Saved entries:
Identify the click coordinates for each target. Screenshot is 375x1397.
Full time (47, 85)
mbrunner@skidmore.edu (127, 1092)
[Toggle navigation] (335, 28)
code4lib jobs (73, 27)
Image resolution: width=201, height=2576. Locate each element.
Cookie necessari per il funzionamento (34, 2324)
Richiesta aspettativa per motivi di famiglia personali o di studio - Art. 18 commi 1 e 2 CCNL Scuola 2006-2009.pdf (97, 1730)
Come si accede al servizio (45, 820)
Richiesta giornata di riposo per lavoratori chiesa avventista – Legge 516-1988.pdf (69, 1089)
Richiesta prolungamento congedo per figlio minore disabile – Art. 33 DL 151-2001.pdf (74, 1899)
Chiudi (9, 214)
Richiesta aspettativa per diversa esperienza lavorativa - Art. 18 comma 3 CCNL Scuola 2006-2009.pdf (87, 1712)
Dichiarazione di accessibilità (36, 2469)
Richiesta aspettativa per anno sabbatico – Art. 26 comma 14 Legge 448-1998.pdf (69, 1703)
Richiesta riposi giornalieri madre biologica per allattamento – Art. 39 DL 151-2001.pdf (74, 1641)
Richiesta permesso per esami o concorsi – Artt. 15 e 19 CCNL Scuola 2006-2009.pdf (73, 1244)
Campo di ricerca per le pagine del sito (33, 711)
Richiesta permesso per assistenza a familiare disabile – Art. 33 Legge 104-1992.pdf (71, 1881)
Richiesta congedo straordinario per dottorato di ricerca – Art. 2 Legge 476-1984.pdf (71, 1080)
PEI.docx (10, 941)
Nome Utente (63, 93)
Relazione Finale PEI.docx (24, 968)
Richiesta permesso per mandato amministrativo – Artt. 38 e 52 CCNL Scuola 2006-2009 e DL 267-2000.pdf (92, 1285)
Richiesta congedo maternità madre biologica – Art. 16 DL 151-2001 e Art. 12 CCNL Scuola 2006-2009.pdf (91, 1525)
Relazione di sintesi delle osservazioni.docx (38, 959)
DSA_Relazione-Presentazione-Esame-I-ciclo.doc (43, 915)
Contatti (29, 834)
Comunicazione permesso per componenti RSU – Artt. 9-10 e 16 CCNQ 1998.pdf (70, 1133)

Exercise ->
A verbatim transcription of all the entries above is required.

Solution to this task ->
Identify the click coordinates for each target. Screenshot is 375x1397.
Full time (47, 85)
mbrunner@skidmore.edu (127, 1092)
[Toggle navigation] (335, 28)
code4lib jobs (73, 27)
Image resolution: width=201, height=2576. Locate each element.
Cookie necessari per il funzionamento (34, 2324)
Richiesta aspettativa per motivi di famiglia personali o di studio - Art. 18 commi 1 e 2 CCNL Scuola 2006-2009.pdf (97, 1730)
Come si accede al servizio (45, 820)
Richiesta giornata di riposo per lavoratori chiesa avventista – Legge 516-1988.pdf (69, 1089)
Richiesta prolungamento congedo per figlio minore disabile – Art. 33 DL 151-2001.pdf (74, 1899)
Chiudi (9, 214)
Richiesta aspettativa per diversa esperienza lavorativa - Art. 18 comma 3 CCNL Scuola 2006-2009.pdf (87, 1712)
Dichiarazione di accessibilità (36, 2469)
Richiesta aspettativa per anno sabbatico – Art. 26 comma 14 Legge 448-1998.pdf (69, 1703)
Richiesta riposi giornalieri madre biologica per allattamento – Art. 39 DL 151-2001.pdf (74, 1641)
Richiesta permesso per esami o concorsi – Artt. 15 e 19 CCNL Scuola 2006-2009.pdf (73, 1244)
Campo di ricerca per le pagine del sito (33, 711)
Richiesta permesso per assistenza a familiare disabile – Art. 33 Legge 104-1992.pdf (71, 1881)
Richiesta congedo straordinario per dottorato di ricerca – Art. 2 Legge 476-1984.pdf (71, 1080)
PEI.docx (10, 941)
Nome Utente (63, 93)
Relazione Finale PEI.docx (24, 968)
Richiesta permesso per mandato amministrativo – Artt. 38 e 52 CCNL Scuola 2006-2009 e DL 267-2000.pdf (92, 1285)
Richiesta congedo maternità madre biologica – Art. 16 DL 151-2001 e Art. 12 CCNL Scuola 2006-2009.pdf (91, 1525)
Relazione di sintesi delle osservazioni.docx (38, 959)
DSA_Relazione-Presentazione-Esame-I-ciclo.doc (43, 915)
Contatti (29, 834)
Comunicazione permesso per componenti RSU – Artt. 9-10 e 16 CCNQ 1998.pdf (70, 1133)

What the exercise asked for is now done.